You've been there. A form with an upload field. A perfectly good image. And a message that says the file is too large, the wrong format, or the wrong dimensions.

In 1996, a web designer in California typed bgcolor="#FF0000" into an HTML file and saw red. Literally. The hexadecimal colour code — six characters representing the precise mixture of red, green, and blue light — became the standard way computers describe colour on screens.

Thirty years later, we still use hex codes. We also use RGB. And HSL. And HSB (which is different from HSL). And CMYK for print. And Pantone for brand guidelines. And OKLCH for modern CSS. And LAB for perceptual accuracy. And named CSS colours that occasionally disagree with each other about what “dark grey” looks like.

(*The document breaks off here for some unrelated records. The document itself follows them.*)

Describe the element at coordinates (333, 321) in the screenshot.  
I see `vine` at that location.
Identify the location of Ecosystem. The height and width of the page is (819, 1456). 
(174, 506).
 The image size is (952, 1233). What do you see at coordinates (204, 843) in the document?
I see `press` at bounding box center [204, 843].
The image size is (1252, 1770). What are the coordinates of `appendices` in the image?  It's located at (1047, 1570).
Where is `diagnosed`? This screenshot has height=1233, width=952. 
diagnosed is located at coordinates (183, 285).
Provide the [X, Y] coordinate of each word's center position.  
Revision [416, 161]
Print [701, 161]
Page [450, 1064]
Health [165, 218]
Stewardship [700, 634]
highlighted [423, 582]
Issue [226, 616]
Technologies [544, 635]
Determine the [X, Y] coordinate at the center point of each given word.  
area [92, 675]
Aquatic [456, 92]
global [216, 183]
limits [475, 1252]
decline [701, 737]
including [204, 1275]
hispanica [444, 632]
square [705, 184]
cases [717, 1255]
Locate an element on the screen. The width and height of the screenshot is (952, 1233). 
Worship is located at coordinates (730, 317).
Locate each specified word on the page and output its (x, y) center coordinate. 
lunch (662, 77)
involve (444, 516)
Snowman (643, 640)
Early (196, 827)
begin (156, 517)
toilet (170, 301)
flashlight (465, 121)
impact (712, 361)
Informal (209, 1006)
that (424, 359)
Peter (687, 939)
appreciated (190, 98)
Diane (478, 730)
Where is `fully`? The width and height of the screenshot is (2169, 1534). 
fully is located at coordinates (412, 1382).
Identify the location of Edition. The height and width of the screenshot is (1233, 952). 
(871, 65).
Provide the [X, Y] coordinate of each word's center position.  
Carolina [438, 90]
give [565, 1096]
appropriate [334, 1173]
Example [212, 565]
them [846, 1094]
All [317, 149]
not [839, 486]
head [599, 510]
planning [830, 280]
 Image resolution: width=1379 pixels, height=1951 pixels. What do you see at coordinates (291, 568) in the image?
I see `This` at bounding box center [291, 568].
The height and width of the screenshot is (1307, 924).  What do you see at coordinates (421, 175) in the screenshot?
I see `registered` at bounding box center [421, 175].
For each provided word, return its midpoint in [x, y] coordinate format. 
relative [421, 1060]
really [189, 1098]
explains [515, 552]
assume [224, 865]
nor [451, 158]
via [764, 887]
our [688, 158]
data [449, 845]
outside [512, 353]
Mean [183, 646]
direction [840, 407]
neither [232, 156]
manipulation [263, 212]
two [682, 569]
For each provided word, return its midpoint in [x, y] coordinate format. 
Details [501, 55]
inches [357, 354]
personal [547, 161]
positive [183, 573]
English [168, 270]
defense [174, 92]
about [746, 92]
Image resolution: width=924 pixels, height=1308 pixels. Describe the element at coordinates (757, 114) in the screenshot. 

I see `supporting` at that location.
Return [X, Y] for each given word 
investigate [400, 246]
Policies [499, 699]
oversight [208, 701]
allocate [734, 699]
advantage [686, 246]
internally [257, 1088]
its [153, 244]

This is the colour tower of Babel. Every system describes colour differently, and converting between them is a daily task for anyone who works across design tools, code editors, and print workflows.

A designer receives a brand guideline specifying Pantone 286 C. They need the hex equivalent for a website, the RGB values for a video overlay, the CMYK breakdown for a business card, and the HSL values for a CSS animation. Four conversions for one colour. Multiply that by a brand palette of eight colours and you’re doing arithmetic that feels like it should have been automated decades ago.

Image formats have an equivalent fragmentation problem. JPEG, PNG, WebP, HEIC, AVIF, TIFF, BMP — each with different browser support, different compression profiles, different transparency support, different size implications. What uploads to one platform rejects on another. What looks perfect on a Mac renders wrong on Windows. What passes a 5MB limit as a PNG is 12MB as a TIFF.

It has been automated — but always behind a gate. Format converters are built into design tools that cost $20/month. Online converters are riddled with ads, give inconsistent results, and often can’t handle the format you actually need. Users end up bookmarking three different websites for three different conversions.

The underlying problem is simpler than the ecosystem makes it look. Most image format conversions are deterministic. JPEG to WebP. PNG to JPG. HEIC to anything-else. These are solved problems — the codecs have been open-source for decades. What’s missing is a clean interface that runs locally, doesn’t upload your files, and handles the full range of cases without asking you to create an account.

What should exist is a single surface where you drop any image and get back the format you need. No account. No ads. Just a conversion.